If Obama can get us a legitimate playoff system I might join the OFB.

Meanwhile -- take a look at some guys who are far more deserving of the annual award for the year's best player in major college football than is Tim Tebow of Florida, whose position will probably actually get him a second Heismann.

Chase Daniel, of the Mizzou Tigers:

Colt McCoy, of the Texas Longhorns:

Texas Tech's Michael Crabtree:

Graham Harrell, after Saturday's game in which his hand was broken in 9 places:

Of them all it is the OU quarterback, named to first-team all-Big XII but not to the All-
America selection, who is most likely to unseat Tebow in the Heismann race.

That's a shame, really. There are far more deserving players out there.

And lest you think my bias is too much toward my alma mater, why in the hell isn't either Ball State or Boise State being noised about for a national championship? All those two major college teams did was go undefeated this year -- something that has eluded not just OU and U-Texas-Austin, but also every BCS team except Alabama.

Every single stinking one of them, regardless of ballyhoo and alumni bucks, has been beaten -- except Bama, home of the Crimson Tide, ranked no. 1 in the country, and two-score-plus underdogs going into their conference championship game against Tebow's squad Saturday.

My Red Raiders are done for the year, except for a bowl game somewhere (but it won't be a BCS championship game, even though TTU only lost once this year).

Need I add this? Yes, yes I do need to add this.

Come Saturday I will be hoping that Alabama smashes Florida. But the game I really care about will be at Arrowhead Stadium.

_ _ _ _ _ _ _

• **Given instruction 1**
Reproduce the entire football post, word for word.
The football post and the entries after it come from unrelated sources.

• **Dataset rows**
_ _ _ _ _ _ _

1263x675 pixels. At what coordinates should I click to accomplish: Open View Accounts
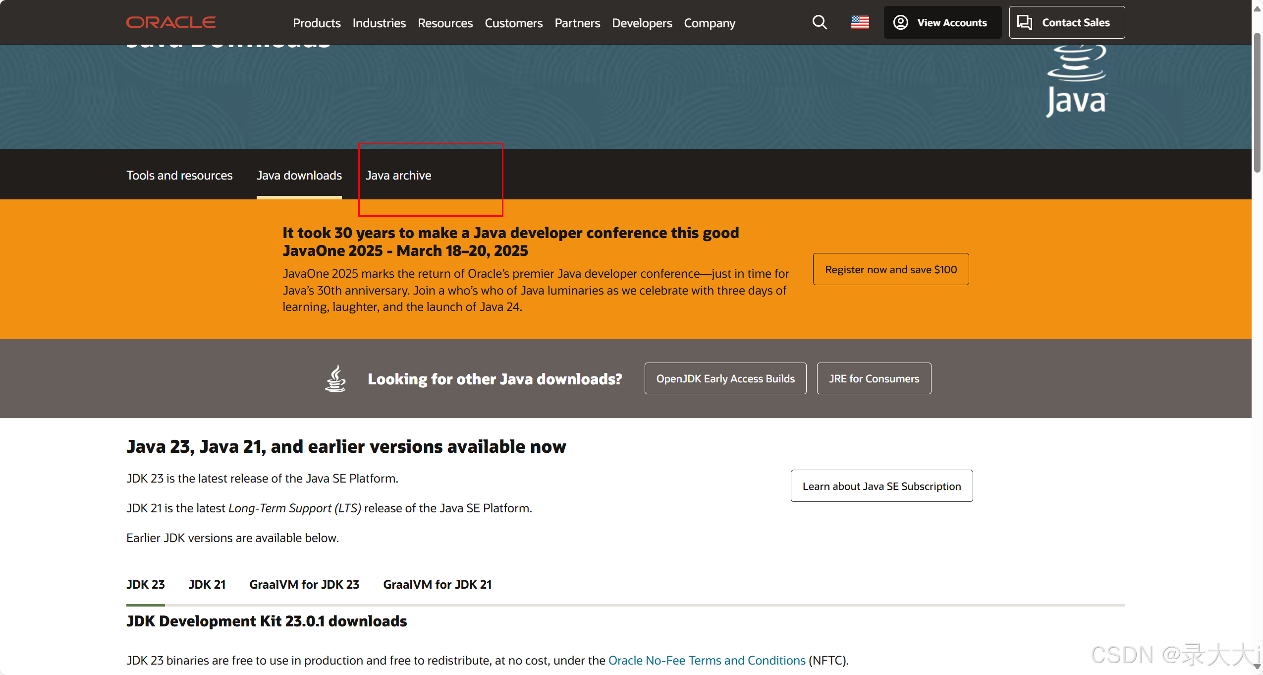pos(942,22)
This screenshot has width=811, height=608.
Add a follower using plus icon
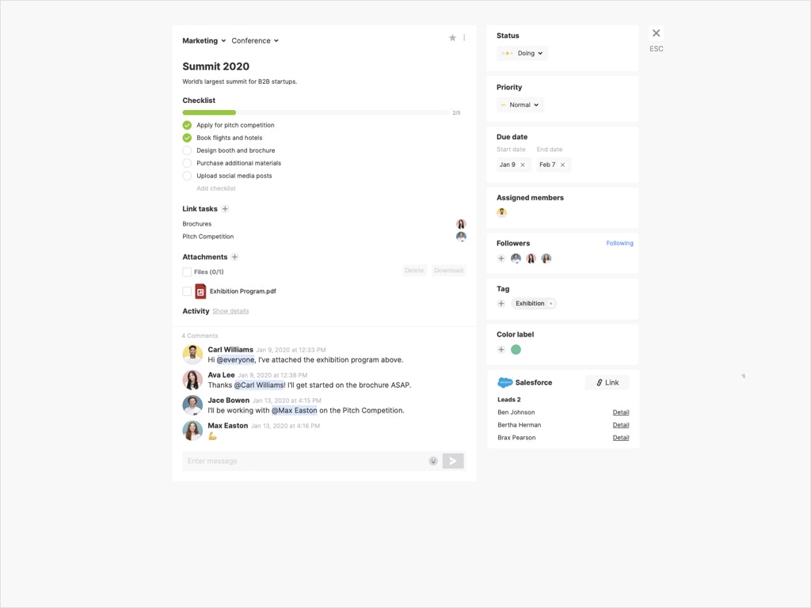click(501, 259)
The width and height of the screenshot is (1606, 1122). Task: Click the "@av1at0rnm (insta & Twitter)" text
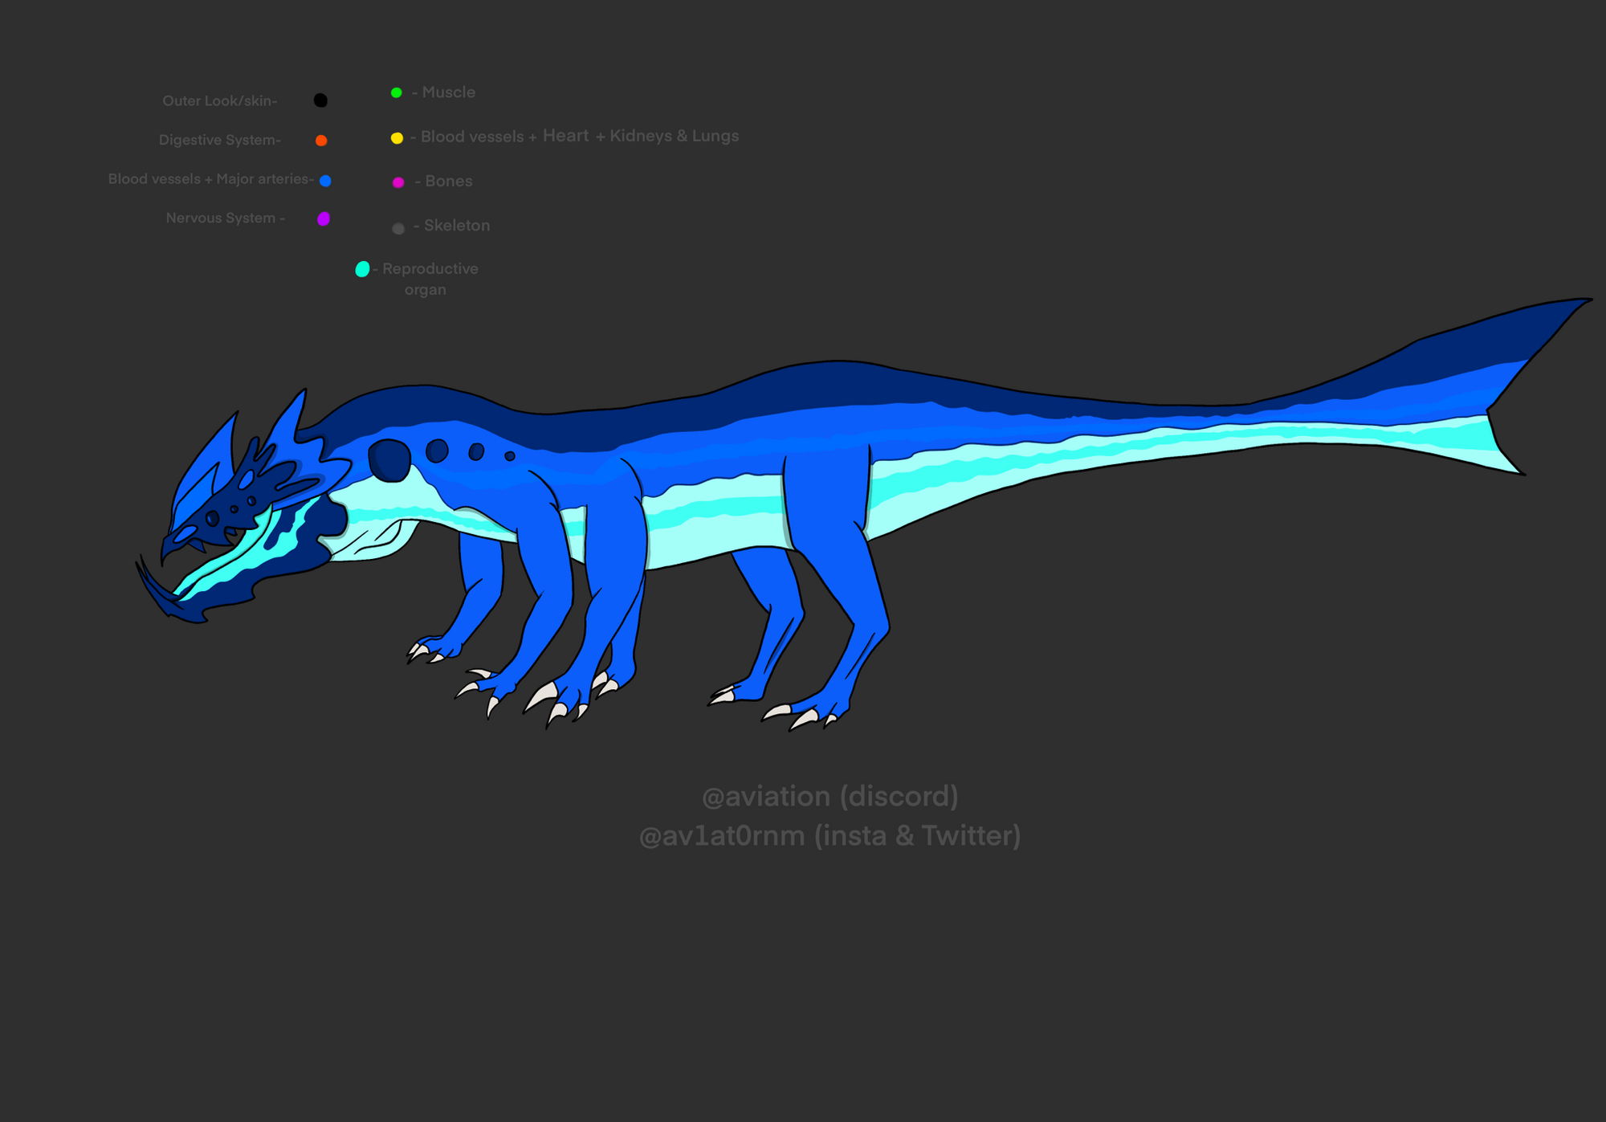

_ _ _ _ _ _ _

• **Given instruction 2**
Rewrite the three entries above, changing every "screenshot" to "image" and keeping everything else the same. Omit the pictures.

• **Solution 1**
If Obama can get us a legitimate playoff system I might join the OFB.

Meanwhile -- take a look at some guys who are far more deserving of the annual award for the year's best player in major college football than is Tim Tebow of Florida, whose position will probably actually get him a second Heismann.

Chase Daniel, of the Mizzou Tigers:

Colt McCoy, of the Texas Longhorns:

Texas Tech's Michael Crabtree:

Graham Harrell, after Saturday's game in which his hand was broken in 9 places:

Of them all it is the OU quarterback, named to first-team all-Big XII but not to the All-
America selection, who is most likely to unseat Tebow in the Heismann race.

That's a shame, really. There are far more deserving players out there.

And lest you think my bias is too much toward my alma mater, why in the hell isn't either Ball State or Boise State being noised about for a national championship? All those two major college teams did was go undefeated this year -- something that has eluded not just OU and U-Texas-Austin, but also every BCS team except Alabama.

Every single stinking one of them, regardless of ballyhoo and alumni bucks, has been beaten -- except Bama, home of the Crimson Tide, ranked no. 1 in the country, and two-score-plus underdogs going into their conference championship game against Tebow's squad Saturday.

My Red Raiders are done for the year, except for a bowl game somewhere (but it won't be a BCS championship game, even though TTU only lost once this year).

Need I add this? Yes, yes I do need to add this.

Come Saturday I will be hoping that Alabama smashes Florida. But the game I really care about will be at Arrowhead Stadium.

• **Solution 2**
1263x675 pixels. At what coordinates should I click to accomplish: Open View Accounts
pos(942,22)
This image has width=811, height=608.
Add a follower using plus icon
click(501, 259)
The width and height of the image is (1606, 1122). Task: Click the "@av1at0rnm (insta & Twitter)" text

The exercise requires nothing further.